[[ Supplied data, beginning ]]
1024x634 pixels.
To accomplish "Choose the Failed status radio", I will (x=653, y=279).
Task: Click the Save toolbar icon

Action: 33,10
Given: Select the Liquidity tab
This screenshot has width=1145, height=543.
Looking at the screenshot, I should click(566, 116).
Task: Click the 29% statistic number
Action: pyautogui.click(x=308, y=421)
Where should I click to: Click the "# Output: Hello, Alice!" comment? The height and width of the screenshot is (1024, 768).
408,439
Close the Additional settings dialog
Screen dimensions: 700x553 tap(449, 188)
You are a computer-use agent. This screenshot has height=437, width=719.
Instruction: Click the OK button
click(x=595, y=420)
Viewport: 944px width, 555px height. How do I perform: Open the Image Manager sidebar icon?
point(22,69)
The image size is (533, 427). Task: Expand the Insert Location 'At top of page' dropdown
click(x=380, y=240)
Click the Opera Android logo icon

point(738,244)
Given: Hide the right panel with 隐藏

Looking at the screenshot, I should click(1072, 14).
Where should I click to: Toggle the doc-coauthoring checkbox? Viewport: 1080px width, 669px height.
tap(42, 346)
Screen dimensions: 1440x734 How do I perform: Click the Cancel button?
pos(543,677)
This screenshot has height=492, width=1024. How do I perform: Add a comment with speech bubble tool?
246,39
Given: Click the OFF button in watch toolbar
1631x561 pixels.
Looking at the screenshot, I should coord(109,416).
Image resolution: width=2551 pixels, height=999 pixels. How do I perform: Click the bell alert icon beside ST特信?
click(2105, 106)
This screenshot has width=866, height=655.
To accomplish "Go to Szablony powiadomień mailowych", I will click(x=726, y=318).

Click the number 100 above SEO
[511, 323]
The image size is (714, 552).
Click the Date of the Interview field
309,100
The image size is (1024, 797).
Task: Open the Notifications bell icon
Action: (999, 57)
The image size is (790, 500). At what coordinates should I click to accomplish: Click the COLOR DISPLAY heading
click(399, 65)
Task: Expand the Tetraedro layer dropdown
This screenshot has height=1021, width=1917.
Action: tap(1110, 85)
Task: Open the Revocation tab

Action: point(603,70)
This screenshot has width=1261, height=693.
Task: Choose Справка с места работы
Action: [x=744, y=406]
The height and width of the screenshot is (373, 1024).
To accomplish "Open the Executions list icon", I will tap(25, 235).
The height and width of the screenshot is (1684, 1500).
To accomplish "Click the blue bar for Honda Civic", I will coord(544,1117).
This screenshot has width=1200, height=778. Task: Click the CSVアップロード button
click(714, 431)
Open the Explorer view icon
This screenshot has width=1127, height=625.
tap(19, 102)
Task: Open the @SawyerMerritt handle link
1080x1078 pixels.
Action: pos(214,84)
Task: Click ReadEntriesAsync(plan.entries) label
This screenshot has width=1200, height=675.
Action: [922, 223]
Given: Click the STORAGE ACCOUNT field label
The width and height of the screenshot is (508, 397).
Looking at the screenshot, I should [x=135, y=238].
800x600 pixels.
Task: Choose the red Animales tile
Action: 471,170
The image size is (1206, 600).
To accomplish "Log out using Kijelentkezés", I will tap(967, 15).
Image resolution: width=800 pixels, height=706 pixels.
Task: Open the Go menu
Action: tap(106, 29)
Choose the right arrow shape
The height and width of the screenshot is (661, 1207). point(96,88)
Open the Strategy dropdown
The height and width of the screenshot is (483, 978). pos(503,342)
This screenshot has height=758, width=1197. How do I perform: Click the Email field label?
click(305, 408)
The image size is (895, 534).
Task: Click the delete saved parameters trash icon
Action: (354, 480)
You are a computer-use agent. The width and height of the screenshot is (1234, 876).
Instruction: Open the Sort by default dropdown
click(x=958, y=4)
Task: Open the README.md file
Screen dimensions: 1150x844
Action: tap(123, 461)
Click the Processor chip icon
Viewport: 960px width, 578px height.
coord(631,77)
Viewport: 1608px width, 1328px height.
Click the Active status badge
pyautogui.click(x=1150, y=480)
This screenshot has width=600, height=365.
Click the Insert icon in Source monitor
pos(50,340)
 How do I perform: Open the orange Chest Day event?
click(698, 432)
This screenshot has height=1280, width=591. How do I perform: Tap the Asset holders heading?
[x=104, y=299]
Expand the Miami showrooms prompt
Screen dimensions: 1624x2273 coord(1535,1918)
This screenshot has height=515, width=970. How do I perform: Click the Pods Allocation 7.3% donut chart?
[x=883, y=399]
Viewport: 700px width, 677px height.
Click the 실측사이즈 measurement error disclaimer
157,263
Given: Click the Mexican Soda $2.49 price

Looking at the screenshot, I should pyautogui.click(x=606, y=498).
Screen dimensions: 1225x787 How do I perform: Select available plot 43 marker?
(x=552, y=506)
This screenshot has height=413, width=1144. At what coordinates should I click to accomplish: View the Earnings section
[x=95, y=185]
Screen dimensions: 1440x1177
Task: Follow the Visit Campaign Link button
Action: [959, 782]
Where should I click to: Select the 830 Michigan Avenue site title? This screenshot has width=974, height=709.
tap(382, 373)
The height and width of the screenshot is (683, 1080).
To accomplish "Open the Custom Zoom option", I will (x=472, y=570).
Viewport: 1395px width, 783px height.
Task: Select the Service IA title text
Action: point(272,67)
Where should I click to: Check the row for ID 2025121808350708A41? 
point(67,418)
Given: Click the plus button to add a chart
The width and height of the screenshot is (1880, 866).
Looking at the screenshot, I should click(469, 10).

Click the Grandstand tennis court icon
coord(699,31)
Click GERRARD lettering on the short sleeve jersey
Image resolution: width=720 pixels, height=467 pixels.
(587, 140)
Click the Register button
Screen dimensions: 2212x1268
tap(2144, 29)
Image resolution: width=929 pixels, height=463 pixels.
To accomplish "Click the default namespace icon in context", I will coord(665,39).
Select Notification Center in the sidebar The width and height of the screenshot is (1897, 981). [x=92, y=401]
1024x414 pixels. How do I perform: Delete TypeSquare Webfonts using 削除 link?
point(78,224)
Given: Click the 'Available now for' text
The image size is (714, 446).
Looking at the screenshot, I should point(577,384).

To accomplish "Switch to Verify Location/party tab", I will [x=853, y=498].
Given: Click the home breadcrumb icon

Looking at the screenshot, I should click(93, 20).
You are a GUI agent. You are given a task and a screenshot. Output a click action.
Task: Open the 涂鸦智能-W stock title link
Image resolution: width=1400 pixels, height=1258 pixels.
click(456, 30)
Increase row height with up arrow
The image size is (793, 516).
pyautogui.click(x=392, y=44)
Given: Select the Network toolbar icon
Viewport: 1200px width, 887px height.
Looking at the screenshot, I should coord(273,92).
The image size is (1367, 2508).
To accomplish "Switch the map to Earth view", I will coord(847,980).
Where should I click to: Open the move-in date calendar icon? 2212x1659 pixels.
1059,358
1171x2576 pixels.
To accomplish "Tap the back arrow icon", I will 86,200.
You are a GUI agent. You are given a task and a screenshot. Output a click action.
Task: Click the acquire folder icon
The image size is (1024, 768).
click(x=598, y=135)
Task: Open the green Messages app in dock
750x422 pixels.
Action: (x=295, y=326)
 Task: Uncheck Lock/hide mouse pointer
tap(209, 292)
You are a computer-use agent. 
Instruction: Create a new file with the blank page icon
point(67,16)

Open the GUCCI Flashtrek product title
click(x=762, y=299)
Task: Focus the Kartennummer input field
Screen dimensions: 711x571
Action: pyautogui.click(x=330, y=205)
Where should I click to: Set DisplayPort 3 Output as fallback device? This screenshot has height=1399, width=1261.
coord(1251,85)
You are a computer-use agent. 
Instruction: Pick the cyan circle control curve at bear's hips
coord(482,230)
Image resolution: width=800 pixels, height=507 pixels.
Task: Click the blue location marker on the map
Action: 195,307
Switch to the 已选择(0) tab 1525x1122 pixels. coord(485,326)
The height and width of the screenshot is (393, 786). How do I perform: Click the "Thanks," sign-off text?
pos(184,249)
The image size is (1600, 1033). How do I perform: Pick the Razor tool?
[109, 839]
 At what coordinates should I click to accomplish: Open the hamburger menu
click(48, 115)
[[ Supplied data, end ]]
■ Your task
Extract from the records above the lines from the one containing "This screenshot has width=1200, height=778." to the one containing "Task: Click ReadEntriesAsync(plan.entries)", both lines included, exactly as they appear and with nothing else.

■ Response
This screenshot has width=1200, height=778. Task: Click the CSVアップロード button
click(714, 431)
Open the Explorer view icon
This screenshot has width=1127, height=625.
tap(19, 102)
Task: Open the @SawyerMerritt handle link
1080x1078 pixels.
Action: pos(214,84)
Task: Click ReadEntriesAsync(plan.entries) label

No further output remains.